A Stk4-Foxp3-NF-κB p65 transcriptional complex promotes Treg cell activation and homeostasis

The molecular programs involved in regulatory T (T-reg) cell activation and homeostasis remain incompletely understood. Here, we show that T cell receptor (TCR) signaling in T-reg cells induces the nuclear translocation of serine/threonine kinase 4 (Stk4), leading to the formation of an Stk4-NF-kappa B p65-Foxp3 complex that regulates Foxp3- and p65-dependent transcriptional programs.

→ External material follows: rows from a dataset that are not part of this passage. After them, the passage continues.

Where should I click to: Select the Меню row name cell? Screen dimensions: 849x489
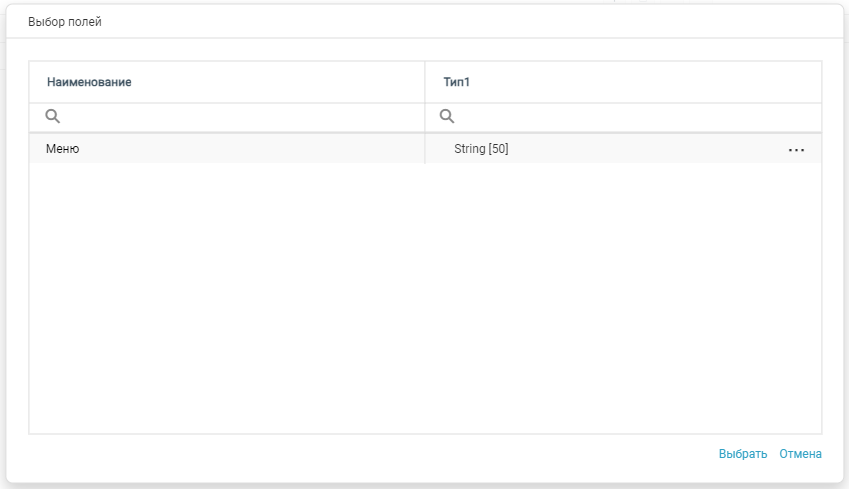tap(227, 149)
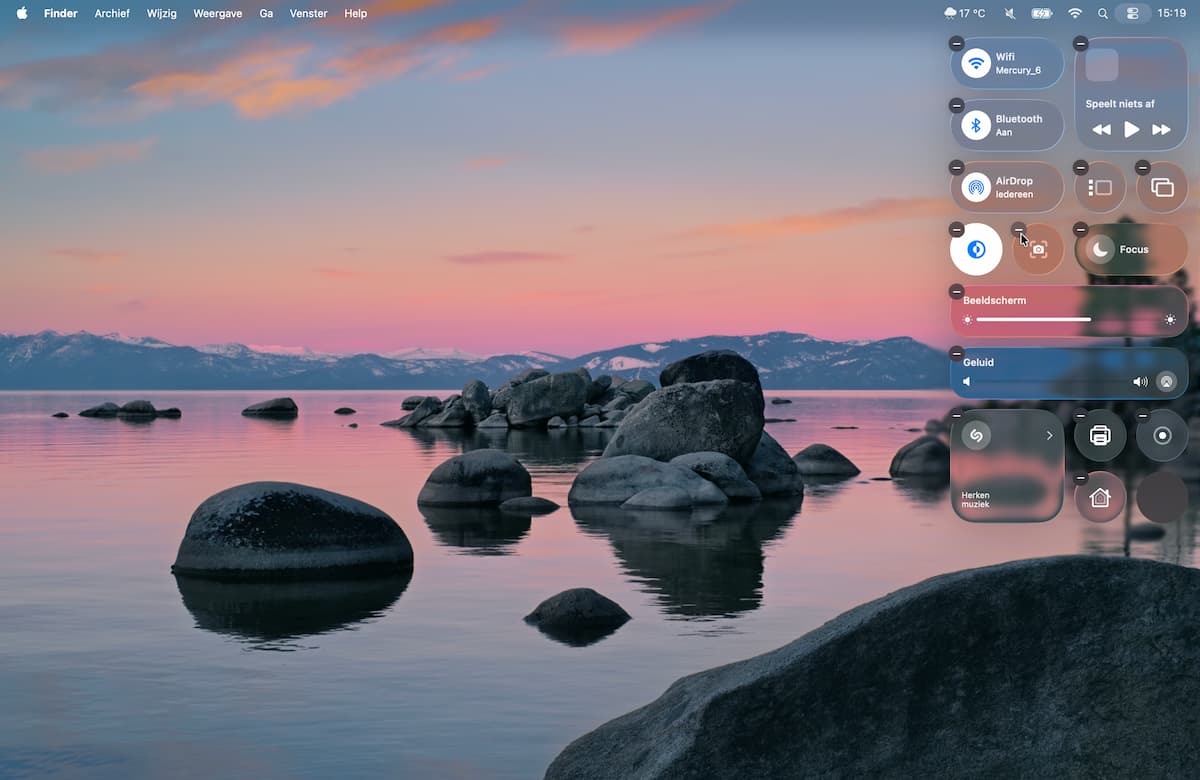This screenshot has width=1200, height=780.
Task: Toggle the white dark mode appearance button
Action: pos(976,250)
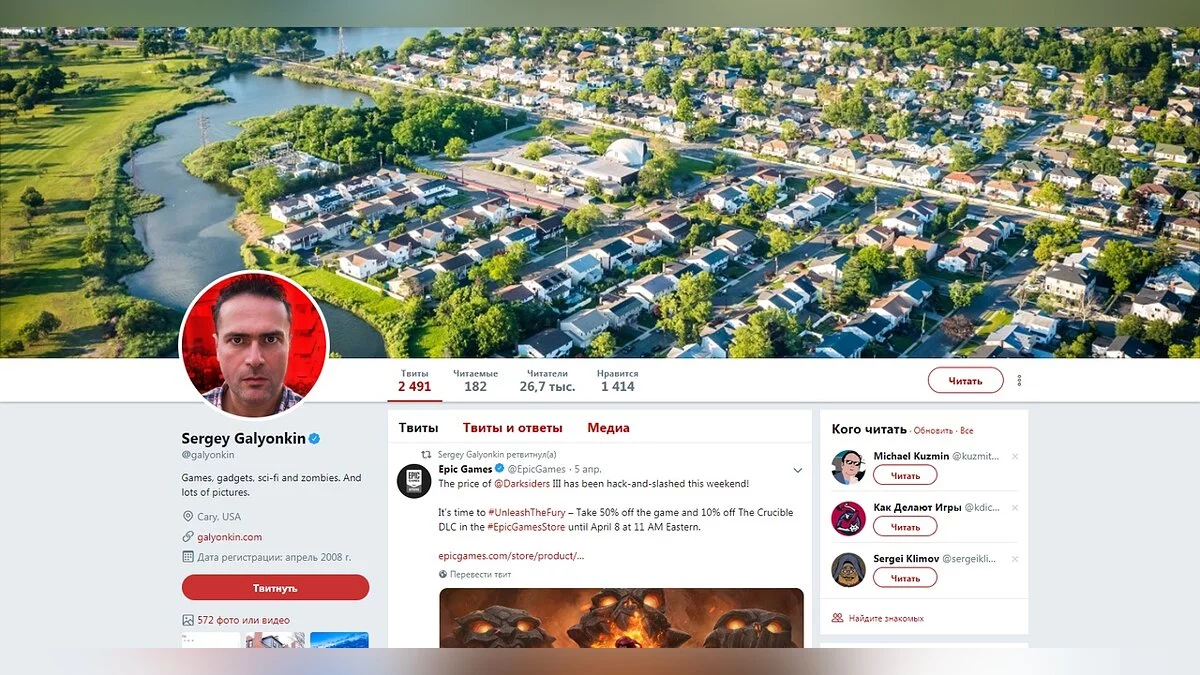Open the galyonkin.com website link

point(229,537)
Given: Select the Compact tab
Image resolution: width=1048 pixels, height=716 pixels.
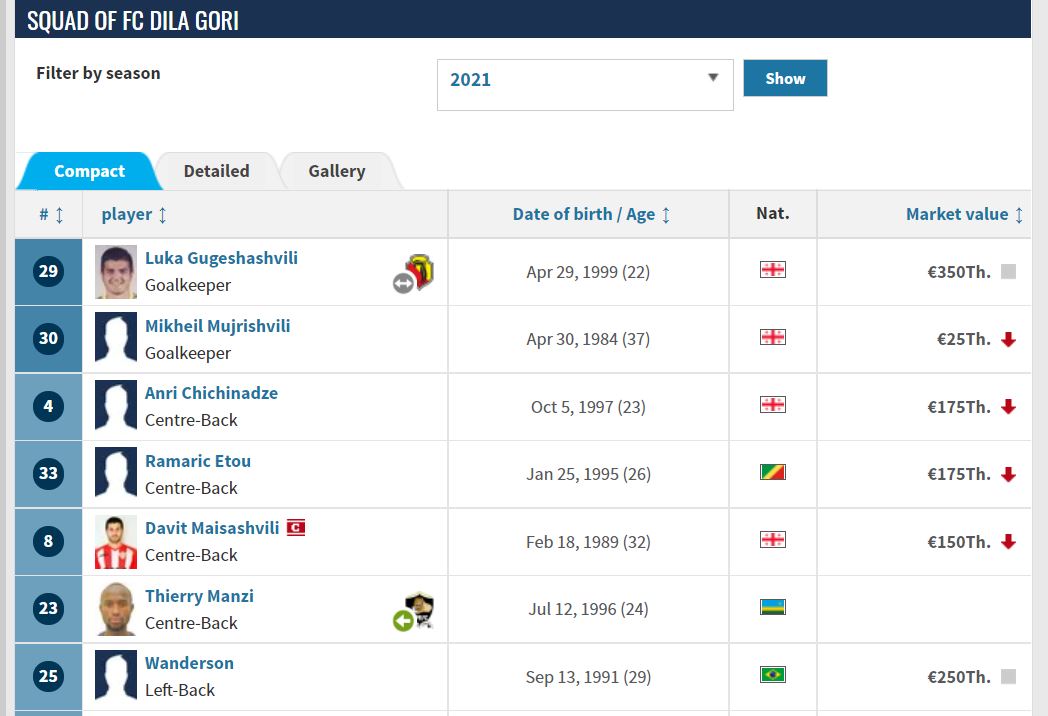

This complex was stabilized by Stk4-dependent phosphorylation of Foxp3 on serine-418. Stk4 deficiency in T-reg cells, either alone or in combination with its homolog Stk3, precipitated a fatal autoimmune lymphoproliferative disease in mice characterized by decreased Treg cell p65 expression and nuclear translocation, impaired NF-kappa B p65-Foxp3 complex formation, and defective Treg cell activation. In an adoptive immunotherapy model, overexpression of p65 or the phosphomimetic Foxp3S418E in Stk3/4-deficient T-reg cells ameliorated their immune regulatory defects. Our studies identify Stk4 as an essential TCR-responsive regulator of p65-Foxp3-dependent transcription that promotes T-reg cellmediated immune tolerance.